Early-Exit meets Model-Distributed Inference at Edge Networks
Marco Colocrese, Erdem Koyuncu, Hulya Seferoglu
TL;DR
This work tackles the high communication cost of data-distributed inference by proposing MDI-Exit, a decentralized framework that combines model-distributed inference with multiple exit points and adaptive data-admission controls. It leverages queue-length information and confidence-based early exits (with thresholds $T_e^k$ and confidences $C_k(d)$) to decide when to exit, where to offload, and how to admit data, all under a Network Utility Maximization–inspired scheme. The contributions include the design of per-task policies for inference, early-exit, and offloading, plus two data-admission strategies (arrival-rate adaptation and exit-threshold adaptation) guided by queue states; the approach is validated on real edge hardware with DNNs like MobileNetV2 and ResNet-50, showing higher data throughput at fixed accuracy and higher accuracy at fixed data rate, aided by feature-vector compression via an autoencoder. Overall, MDI-Exit enables scalable, latency-aware edge inference across heterogeneous devices, with practical impact for low-latency applications and bandwidth-constrained networks.
Abstract
Distributed inference techniques can be broadly classified into data-distributed and model-distributed schemes.

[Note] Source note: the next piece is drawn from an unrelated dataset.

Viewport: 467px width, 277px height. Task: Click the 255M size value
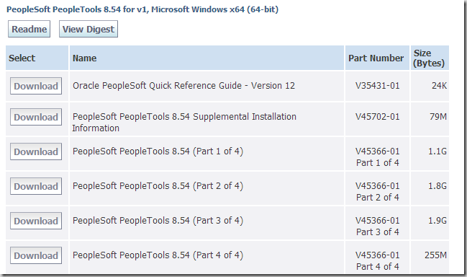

In data-distributed inference (DDI), each worker carries the entire deep neural network (DNN) model but processes only a subset of the data. However, feeding the data to workers results in high communication costs, especially when the data is large. An emerging paradigm is model-distributed inference (MDI), where each worker carries only a subset of DNN layers. In MDI, a source device that has data processes a few layers of DNN and sends the output to a neighboring device, i.e., offloads the rest of the layers. This process ends when all layers are processed in a distributed manner. In this paper, we investigate the design and development of MDI with early-exit, which advocates that there is no need to process all the layers of a model for some data to reach the desired accuracy, i.e., we can exit the model without processing all the layers if target accuracy is reached. We design a framework MDI-Exit that adaptively determines early-exit and offloading policies as well as data admission at the source. Experimental results on a real-life testbed of NVIDIA Nano edge devices show that MDI-Exit processes more data when accuracy is fixed and results in higher accuracy for the fixed data rate.